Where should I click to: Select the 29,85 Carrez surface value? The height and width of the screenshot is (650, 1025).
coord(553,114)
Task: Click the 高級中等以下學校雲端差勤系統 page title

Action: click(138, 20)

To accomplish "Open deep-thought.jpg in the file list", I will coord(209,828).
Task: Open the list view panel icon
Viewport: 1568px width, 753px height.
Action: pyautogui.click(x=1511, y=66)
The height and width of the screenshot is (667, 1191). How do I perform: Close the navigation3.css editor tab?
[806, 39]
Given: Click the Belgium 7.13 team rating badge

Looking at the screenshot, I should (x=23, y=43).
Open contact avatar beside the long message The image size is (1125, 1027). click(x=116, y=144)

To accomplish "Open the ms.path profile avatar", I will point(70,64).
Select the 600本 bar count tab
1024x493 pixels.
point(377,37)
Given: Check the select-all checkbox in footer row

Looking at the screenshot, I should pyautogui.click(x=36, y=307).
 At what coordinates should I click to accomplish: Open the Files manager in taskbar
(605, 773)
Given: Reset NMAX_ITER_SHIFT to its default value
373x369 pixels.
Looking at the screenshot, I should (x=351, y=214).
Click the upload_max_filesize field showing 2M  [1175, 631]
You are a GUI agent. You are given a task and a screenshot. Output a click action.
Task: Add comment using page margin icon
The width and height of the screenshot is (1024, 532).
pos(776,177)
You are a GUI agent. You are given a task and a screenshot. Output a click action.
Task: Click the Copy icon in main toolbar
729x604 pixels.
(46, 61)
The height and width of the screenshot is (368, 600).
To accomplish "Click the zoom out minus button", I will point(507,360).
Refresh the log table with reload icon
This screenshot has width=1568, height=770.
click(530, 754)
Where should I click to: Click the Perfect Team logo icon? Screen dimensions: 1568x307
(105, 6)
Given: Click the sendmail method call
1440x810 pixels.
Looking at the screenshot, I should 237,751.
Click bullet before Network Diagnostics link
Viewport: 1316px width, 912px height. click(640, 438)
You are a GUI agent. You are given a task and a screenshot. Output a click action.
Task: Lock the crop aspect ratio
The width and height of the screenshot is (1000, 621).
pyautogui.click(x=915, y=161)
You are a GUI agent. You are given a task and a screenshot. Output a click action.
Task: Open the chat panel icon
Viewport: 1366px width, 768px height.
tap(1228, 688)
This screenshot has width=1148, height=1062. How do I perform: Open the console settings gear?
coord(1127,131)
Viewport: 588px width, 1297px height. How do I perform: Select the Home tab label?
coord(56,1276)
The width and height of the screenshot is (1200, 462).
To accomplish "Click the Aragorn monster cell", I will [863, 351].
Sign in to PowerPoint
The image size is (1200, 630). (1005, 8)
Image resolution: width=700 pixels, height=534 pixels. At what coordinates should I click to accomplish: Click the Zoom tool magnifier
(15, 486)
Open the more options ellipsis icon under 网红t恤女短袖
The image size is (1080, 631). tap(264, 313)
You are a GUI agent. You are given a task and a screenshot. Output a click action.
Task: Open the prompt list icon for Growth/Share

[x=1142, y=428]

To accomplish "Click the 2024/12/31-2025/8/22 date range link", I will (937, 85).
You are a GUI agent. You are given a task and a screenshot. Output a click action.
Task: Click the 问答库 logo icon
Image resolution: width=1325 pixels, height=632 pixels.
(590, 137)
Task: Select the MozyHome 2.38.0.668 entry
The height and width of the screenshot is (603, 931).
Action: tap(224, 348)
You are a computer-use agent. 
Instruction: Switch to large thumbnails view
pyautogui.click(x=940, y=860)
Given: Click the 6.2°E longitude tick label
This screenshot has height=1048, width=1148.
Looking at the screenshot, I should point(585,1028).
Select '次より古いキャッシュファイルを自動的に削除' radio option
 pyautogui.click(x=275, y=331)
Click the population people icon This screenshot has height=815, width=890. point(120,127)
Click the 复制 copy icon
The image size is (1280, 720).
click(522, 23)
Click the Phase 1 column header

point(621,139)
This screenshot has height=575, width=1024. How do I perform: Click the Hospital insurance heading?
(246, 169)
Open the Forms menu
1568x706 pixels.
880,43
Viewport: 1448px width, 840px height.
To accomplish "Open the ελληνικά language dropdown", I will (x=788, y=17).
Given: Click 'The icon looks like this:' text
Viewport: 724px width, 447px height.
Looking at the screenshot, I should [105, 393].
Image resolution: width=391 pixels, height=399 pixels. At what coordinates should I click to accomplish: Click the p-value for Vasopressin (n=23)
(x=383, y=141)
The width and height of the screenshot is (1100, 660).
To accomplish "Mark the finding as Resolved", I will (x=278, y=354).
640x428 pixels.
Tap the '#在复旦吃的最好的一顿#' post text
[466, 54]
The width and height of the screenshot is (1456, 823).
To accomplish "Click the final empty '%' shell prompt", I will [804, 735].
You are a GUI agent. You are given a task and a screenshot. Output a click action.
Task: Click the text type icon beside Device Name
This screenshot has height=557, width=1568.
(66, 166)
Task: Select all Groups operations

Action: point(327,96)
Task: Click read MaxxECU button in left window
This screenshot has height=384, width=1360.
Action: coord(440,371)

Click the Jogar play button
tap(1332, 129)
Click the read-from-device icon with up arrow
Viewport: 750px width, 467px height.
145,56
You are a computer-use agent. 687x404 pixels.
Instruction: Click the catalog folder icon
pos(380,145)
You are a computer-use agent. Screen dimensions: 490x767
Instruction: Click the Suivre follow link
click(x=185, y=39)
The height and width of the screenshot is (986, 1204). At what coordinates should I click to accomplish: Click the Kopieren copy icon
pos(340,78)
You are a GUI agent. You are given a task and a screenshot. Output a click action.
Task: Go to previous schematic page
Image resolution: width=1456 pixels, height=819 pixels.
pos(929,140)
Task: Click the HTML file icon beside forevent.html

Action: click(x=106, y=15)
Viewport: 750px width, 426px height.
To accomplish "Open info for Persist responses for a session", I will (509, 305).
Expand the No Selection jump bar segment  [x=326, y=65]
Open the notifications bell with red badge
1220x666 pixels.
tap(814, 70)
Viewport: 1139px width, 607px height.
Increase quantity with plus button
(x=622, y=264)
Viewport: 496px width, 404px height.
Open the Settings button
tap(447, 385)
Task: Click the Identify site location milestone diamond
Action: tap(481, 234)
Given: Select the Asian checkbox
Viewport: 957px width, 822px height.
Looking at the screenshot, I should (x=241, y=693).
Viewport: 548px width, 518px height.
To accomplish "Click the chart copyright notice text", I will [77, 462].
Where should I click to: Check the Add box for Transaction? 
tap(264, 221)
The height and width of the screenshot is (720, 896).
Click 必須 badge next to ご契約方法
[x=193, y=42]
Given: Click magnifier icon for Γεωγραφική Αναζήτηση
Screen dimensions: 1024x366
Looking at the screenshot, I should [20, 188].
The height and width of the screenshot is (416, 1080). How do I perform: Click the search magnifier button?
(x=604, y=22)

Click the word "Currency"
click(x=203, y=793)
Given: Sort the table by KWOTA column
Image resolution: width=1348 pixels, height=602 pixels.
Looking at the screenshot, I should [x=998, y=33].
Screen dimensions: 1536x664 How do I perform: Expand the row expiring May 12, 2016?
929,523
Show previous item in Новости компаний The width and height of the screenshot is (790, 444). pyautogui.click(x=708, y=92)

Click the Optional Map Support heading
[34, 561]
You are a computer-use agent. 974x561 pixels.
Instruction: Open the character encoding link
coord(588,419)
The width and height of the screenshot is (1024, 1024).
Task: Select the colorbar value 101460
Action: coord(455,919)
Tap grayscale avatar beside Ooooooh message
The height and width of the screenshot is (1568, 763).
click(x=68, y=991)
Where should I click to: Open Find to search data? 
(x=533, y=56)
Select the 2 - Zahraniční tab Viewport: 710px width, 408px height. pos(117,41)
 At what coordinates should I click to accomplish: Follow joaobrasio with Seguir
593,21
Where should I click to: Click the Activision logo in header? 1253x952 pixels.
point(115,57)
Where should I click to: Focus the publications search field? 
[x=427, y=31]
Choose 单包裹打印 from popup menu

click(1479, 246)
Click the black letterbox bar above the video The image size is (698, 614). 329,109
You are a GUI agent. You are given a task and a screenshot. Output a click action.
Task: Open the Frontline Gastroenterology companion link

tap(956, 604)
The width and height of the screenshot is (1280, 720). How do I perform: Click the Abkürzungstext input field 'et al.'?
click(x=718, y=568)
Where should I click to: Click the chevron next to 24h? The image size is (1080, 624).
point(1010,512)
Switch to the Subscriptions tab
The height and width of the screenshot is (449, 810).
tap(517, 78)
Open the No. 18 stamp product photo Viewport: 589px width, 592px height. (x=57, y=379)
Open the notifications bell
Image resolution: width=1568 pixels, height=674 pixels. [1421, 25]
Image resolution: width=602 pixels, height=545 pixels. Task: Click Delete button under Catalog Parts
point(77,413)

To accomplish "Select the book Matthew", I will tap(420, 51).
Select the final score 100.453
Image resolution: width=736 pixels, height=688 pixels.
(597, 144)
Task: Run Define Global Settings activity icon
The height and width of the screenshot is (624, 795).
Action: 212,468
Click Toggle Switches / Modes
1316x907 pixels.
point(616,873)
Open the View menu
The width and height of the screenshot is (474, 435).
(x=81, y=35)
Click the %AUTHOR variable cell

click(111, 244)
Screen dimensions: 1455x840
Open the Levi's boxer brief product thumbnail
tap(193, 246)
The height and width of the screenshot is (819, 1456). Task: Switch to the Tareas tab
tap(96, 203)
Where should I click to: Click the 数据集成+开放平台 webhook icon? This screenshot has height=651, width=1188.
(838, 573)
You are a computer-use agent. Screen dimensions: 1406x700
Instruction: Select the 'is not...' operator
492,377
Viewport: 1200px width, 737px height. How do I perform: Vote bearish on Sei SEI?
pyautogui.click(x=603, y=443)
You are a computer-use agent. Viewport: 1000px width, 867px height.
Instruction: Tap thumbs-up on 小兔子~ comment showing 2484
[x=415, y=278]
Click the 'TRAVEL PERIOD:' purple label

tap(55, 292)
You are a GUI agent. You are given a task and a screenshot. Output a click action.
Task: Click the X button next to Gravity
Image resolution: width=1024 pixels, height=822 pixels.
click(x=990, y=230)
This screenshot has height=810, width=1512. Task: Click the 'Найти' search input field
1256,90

________________

## PROMPT
Print, without any change, the line containing "Image resolution: width=602" and each line after it to the end of the material.

## SOLUTION FOR THIS EXERCISE
Image resolution: width=602 pixels, height=545 pixels. Task: Click Delete button under Catalog Parts
point(77,413)

To accomplish "Select the book Matthew", I will tap(420, 51).
Select the final score 100.453
Image resolution: width=736 pixels, height=688 pixels.
(597, 144)
Task: Run Define Global Settings activity icon
The height and width of the screenshot is (624, 795).
Action: 212,468
Click Toggle Switches / Modes
1316x907 pixels.
point(616,873)
Open the View menu
The width and height of the screenshot is (474, 435).
(x=81, y=35)
Click the %AUTHOR variable cell

click(111, 244)
Screen dimensions: 1455x840
Open the Levi's boxer brief product thumbnail
tap(193, 246)
The height and width of the screenshot is (819, 1456). Task: Switch to the Tareas tab
tap(96, 203)
Where should I click to: Click the 数据集成+开放平台 webhook icon? This screenshot has height=651, width=1188.
(838, 573)
You are a computer-use agent. Screen dimensions: 1406x700
Instruction: Select the 'is not...' operator
492,377
Viewport: 1200px width, 737px height. How do I perform: Vote bearish on Sei SEI?
pyautogui.click(x=603, y=443)
You are a computer-use agent. Viewport: 1000px width, 867px height.
Instruction: Tap thumbs-up on 小兔子~ comment showing 2484
[x=415, y=278]
Click the 'TRAVEL PERIOD:' purple label

tap(55, 292)
You are a GUI agent. You are given a task and a screenshot. Output a click action.
Task: Click the X button next to Gravity
Image resolution: width=1024 pixels, height=822 pixels.
click(x=990, y=230)
This screenshot has height=810, width=1512. Task: Click the 'Найти' search input field
1256,90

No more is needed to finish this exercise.